Try it ▸
Send back the line that contains "Instruction: Click the" and all lines following it through the end of the data below, exactly, omitting pictures.

Records for this task ▸

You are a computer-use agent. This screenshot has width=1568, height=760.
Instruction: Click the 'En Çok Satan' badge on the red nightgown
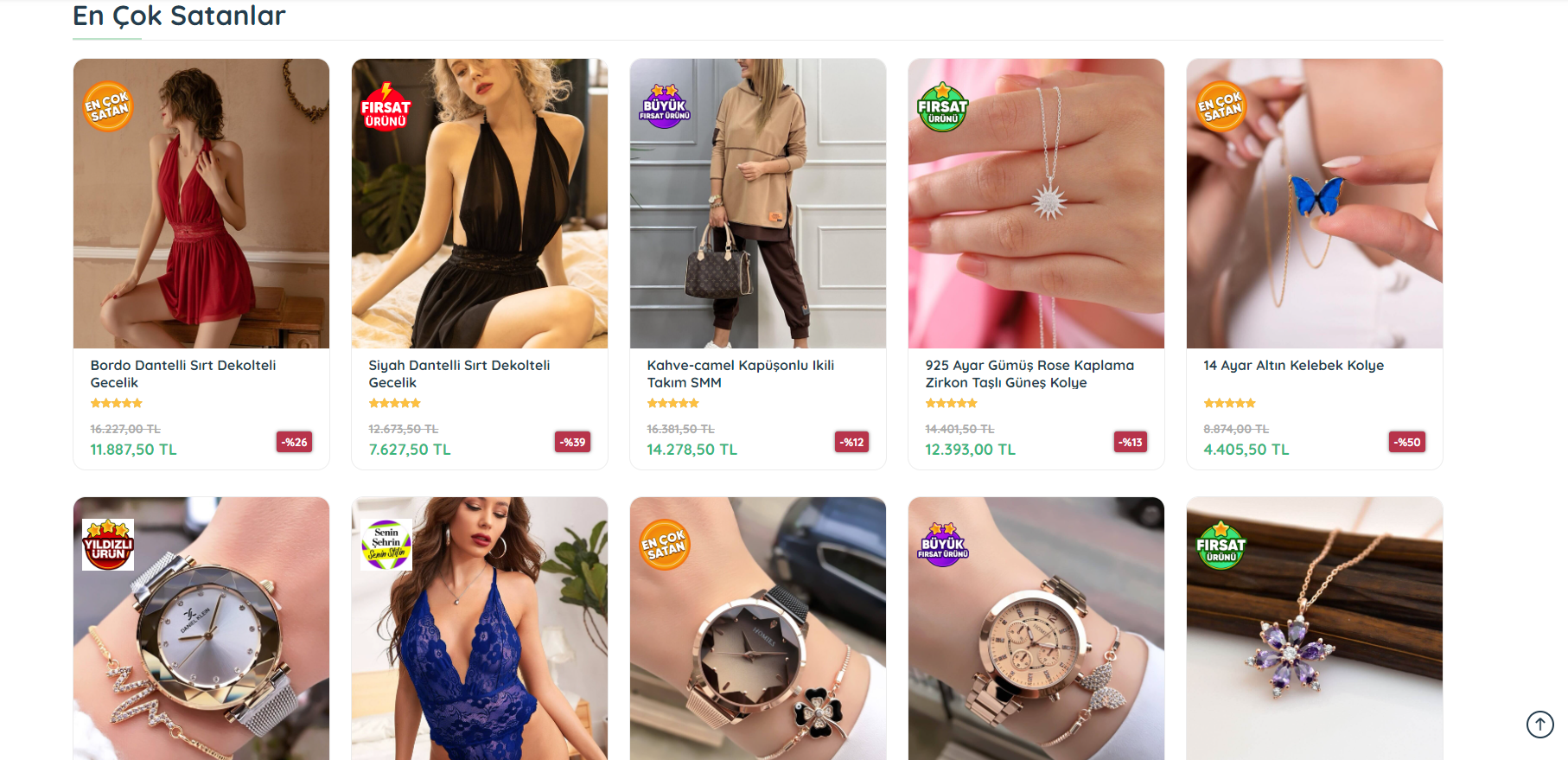108,106
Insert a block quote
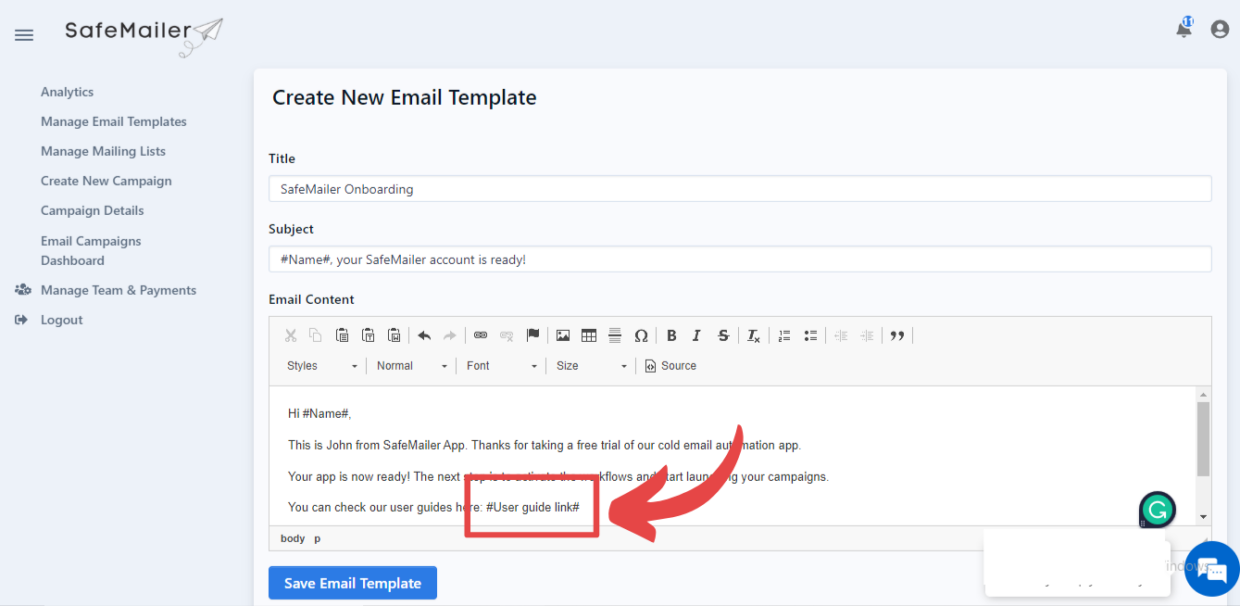This screenshot has height=606, width=1240. click(897, 335)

Solution below ▸
Instruction: Click the 'En Çok Satan' badge on the red nightgown
108,106
Insert a block quote
This screenshot has height=606, width=1240. click(897, 335)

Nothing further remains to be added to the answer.